LINDA
Corría por la calle con Tomás de la mano, apurándolo lo más que podía sin que se tropezara. Las agujas del reloj avanzaban más rápido que mis pasos, y otra vez se me había hecho tarde para llevarlo a la escuela.
—¡Mamá! —dijo Tomás entre risas—. ¡Estás corriendo como si fuéramos a perder el avión!
—¡Casi que sí! —le respondí sin aliento—. Si no llegamos pronto, perderás la primera hora, y la señorita Clara se va a enojar.
Tomás soltó una risita, como si todo fuera un juego. Y aunque mis pulmones ardían, me obligué a sonreír. El sonido de su risa era una pequeña victoria en medio de mis días caóticos.
—Mamá... —me dijo más serio ahora, mientras subíamos las gradas de la entrada del colegio—. ¿Cuándo regresa mi papá?
Sentí el nudo en la garganta. Había aprendido a esconderlo bien, a tragarme las palabras que querían salir con dolor, pero no podía evitar que cada vez que él preguntaba, mi corazón se encogiera.
—Tu papá está de viaje, mi amor. Volverá pronto.
—Pero ya ha pasado un montón...
Lo abracé con fuerza, acariciándole el cabello.
—Confía en mí, ¿sí? Ahora entra y pórtate bien. Hoy tienes clase de dibujo, ¿verdad?
Él asintió, aunque no tan convencido como otras veces. Me despedí de él con un beso en la frente y lo vi entrar al edificio, con su mochila casi más grande que él.
Mientras caminaba hacia la empresa, el viento fresco de la mañana me despejaba un poco la mente. Había pasado un mes desde que Aaron recuperó su cuerpo. Un mes desde que volvió de la nada, con el mismo rostro, la misma voz, pero sin una sola memoria de todo lo vivido.
Solo apareció en la empresa una vez, como un fantasma corporativo, para firmar unos papeles y luego desaparecer de nuevo. Todo el equipo seguía trabajando, como si nada hubiese pasado. Y yo... yo seguía como jefa del departamento financiero, fingiendo todos los días que no me dolía.
Al llegar al edificio, me ajusté la chaqueta y me mentalicé para otro día lleno de trabajo. Pero no esperaba encontrarme con alguien esperándome justo en la entrada.
—Señorita Linda—dijo el comandante Sandoval, con su postura recta y su expresión difícil de descifrar.
—No sé nada —le dije antes de que abriera la boca—. No insista. No sé dónde está Pablo. No sé qué pasó con él. Y no tengo idea de cómo es que Aaron Lancaster regresó a la vida.
Él alzó las manos en señal de paz.
—No vine a interrogarla. Bueno, no por eso.

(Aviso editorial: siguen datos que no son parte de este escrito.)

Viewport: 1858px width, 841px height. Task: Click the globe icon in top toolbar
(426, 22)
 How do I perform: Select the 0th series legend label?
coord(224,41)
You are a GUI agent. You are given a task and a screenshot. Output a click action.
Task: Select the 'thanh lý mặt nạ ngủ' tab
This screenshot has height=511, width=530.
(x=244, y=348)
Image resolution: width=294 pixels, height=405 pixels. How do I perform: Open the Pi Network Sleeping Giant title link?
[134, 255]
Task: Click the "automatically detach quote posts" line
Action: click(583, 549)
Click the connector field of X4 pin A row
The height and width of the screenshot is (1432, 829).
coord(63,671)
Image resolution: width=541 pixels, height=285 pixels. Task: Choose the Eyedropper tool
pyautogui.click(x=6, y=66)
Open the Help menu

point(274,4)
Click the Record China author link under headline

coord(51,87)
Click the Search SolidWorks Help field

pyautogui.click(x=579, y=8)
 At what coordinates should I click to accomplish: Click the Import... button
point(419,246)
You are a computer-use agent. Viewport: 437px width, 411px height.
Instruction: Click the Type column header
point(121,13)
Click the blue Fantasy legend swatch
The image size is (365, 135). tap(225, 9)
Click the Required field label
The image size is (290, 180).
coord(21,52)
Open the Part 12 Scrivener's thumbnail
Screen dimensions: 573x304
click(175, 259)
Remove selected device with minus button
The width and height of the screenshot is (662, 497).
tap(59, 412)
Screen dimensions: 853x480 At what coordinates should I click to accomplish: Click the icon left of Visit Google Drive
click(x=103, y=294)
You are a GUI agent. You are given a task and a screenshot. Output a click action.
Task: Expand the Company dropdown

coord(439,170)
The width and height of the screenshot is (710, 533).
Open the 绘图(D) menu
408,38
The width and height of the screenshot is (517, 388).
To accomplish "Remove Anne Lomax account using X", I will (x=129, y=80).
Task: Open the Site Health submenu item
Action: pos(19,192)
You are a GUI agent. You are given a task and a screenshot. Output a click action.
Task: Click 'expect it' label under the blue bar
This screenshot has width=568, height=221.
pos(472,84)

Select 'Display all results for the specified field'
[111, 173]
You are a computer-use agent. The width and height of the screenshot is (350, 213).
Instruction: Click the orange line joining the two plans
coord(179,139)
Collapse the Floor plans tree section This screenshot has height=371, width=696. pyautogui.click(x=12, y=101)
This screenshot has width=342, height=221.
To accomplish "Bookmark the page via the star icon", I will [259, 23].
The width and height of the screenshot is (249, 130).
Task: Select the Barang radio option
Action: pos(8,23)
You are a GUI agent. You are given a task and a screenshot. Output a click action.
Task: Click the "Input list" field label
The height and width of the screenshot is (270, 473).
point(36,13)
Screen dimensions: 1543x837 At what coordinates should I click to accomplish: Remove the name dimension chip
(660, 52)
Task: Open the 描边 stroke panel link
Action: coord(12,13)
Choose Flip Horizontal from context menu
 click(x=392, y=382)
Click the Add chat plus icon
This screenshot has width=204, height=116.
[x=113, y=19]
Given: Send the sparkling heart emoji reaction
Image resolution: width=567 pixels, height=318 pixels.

Lo miré con recelo. Sandoval siempre tenía una agenda oculta.
—Entonces, ¿a qué vino?
—Roxana y yo... nos divorciamos. Se fue de la casa y se llevó a nuestro hijo
Mi ceño se frunció sin que pudiera evitarlo. No esperaba esa confesión.
—Lo lamento —le dije con frialdad—. Pero más lo lamento por su hijo. Es él quien pagará las consecuencias de sus decisiones.
El comandante bajó la vista por un instante, como si mis palabras lo hubieran golpeado más de lo que esperaba. Luego levantó la mirada y me preguntó:
—¿Sabe cuándo regresará Aaron Lancaster?
Respiré hondo, cerrando los ojos por un segundo.
—No voy a decirle nada. Así que deje de molestarme.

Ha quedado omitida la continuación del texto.